A sentiment analysis evaluation of all movies in the Marvel Cinematic Universe (MCU), built to showcase patterns in the language of these movies.
The Marvel movies are all contained within an interconnected web of context, events, and character developments. This fact makes it difficult to watch any movie in the universe, without watching other installments to gain context. Despite this, many of the movies (not all; no spoilers though) follow a similar plot line: A hero is discovered or remerges, there is a villain to defeat, the villain is defeated, and the movie is over. Given this predictability in terms of plot, I was curious to see if the choice of words, aka screenwriting, creates similar patterns. In technical terms, is there an overall predictiveness and pattern to the sentiment shared in the movies across 29 and counting films released over the past 13 years?
I present Captain Sentiment, a natural language analysis of the MCU movies using polarity and subjectivity measurements.
- Using the React.js framework, all information about movies is centralized to the center of the screen via a custom "movie card" component
- Movies are ordered in the chronological order of the events/context of the MCU. Not a random ordering of the movies
- Load feature that displays one movie and its specific sentiment analysis at a time
- A next button that allows for a user to switch between movies
- Freedom to switch between polarity and subjectivity at the will of the user
Below is an example of the card specific to data collected about the 2011 Thor film.
- Clone this repository
- Run npm install
- cd react-captain-sentiment
- Run npm start
- The Beautiful Soup 4, pandas, Numpy, and Sockets Python libaries for data collection and cleaning
- Python's TextBlob libary for sentiment analysis
- React.js for overall UI creation
- The Chart.js javascript library for the beutiful and robust charts
To streamline the process, for viewers to use this analysis.
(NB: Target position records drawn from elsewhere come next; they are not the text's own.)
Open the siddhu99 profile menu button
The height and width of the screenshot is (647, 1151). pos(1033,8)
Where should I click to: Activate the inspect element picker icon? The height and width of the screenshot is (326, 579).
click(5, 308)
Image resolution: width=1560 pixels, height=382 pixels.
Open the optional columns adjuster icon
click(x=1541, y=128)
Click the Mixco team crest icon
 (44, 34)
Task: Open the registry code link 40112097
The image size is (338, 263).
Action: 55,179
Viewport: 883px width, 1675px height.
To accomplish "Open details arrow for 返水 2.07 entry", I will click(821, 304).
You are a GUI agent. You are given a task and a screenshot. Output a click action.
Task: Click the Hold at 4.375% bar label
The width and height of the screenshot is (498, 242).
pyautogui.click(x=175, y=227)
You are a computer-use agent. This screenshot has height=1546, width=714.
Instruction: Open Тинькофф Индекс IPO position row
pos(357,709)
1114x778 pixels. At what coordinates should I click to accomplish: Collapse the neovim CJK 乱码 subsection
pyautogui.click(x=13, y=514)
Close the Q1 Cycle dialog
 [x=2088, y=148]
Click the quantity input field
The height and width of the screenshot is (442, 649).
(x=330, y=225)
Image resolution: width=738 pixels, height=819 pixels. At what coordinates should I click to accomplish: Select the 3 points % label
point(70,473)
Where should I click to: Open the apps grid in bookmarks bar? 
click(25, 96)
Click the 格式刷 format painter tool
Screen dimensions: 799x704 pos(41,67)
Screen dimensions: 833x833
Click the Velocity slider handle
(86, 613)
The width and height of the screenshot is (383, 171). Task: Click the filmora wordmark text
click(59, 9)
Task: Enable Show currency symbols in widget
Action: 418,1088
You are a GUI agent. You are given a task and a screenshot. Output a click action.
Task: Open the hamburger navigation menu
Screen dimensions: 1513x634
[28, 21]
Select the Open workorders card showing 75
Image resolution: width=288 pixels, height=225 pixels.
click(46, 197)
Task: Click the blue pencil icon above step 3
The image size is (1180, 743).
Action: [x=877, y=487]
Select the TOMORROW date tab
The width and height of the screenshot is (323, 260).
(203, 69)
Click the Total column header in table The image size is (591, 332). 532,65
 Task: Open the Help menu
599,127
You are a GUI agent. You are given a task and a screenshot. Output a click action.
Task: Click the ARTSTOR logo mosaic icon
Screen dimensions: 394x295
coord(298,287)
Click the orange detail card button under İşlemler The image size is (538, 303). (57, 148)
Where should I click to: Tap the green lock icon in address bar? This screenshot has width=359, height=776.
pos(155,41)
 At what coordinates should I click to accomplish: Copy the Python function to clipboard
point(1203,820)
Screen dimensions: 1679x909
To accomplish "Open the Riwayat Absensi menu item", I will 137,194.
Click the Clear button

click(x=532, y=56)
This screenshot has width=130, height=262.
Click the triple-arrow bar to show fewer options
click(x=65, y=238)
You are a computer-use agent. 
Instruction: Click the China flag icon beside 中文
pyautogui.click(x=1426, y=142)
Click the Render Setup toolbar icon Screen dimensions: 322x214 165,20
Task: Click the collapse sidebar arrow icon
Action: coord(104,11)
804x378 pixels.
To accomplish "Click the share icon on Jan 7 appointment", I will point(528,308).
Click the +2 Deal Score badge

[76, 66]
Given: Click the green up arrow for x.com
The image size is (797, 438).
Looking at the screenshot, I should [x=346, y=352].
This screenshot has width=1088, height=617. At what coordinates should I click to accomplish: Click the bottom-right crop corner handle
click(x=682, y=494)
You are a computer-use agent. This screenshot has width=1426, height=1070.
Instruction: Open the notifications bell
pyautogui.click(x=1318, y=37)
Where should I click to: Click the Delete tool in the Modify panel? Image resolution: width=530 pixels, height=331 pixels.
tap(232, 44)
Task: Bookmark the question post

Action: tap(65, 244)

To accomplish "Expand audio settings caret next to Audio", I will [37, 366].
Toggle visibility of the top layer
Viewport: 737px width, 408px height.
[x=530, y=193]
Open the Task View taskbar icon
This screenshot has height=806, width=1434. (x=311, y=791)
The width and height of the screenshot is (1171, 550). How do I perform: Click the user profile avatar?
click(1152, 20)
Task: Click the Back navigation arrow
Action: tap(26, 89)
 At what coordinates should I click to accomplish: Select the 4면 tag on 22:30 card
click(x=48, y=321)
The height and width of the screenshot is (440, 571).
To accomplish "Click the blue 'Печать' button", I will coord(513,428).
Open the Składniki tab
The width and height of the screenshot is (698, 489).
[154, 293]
I have embedded the data locally into this repository. All scripts used to web scrape, collect, clean, and manipulate the raw data can be found in /data. This cleaned data was used with the React.js framework to create the interactive UI you see above.
- Hosting this webiste via a cloud service to allow for streamlined acess
- Apply to analysis to smaller and larger movie intervals
- Create two other graphical repersentations of the data
- Develop a CRUD system for users to add there own movie and have it automtiaclly analyzed by my algoirthms
- Generally, the project was an interesting experience to explore movie screenwriting and translate that into a digital medium.
- The concept we are implementing can be applied to a variety of problems. An interesting application would be comedy specials or the sentiment surrounding the word family in the Fast and Furious franchise.
- My approach is modular and leaves many spaces where additional functionality can be added, either within my current framework or by modifying it.
- Does know that marvel movies are highly repetitive in terms of polarity and subjectivity sentiment scores influence how we perceive the films of the MCU?
I want to thank my fellow interns at Carnegie Mellon Unviersity's REUSE program for watching every single released movie at the time during the summer of 2021. I would not have completed this project without all of you!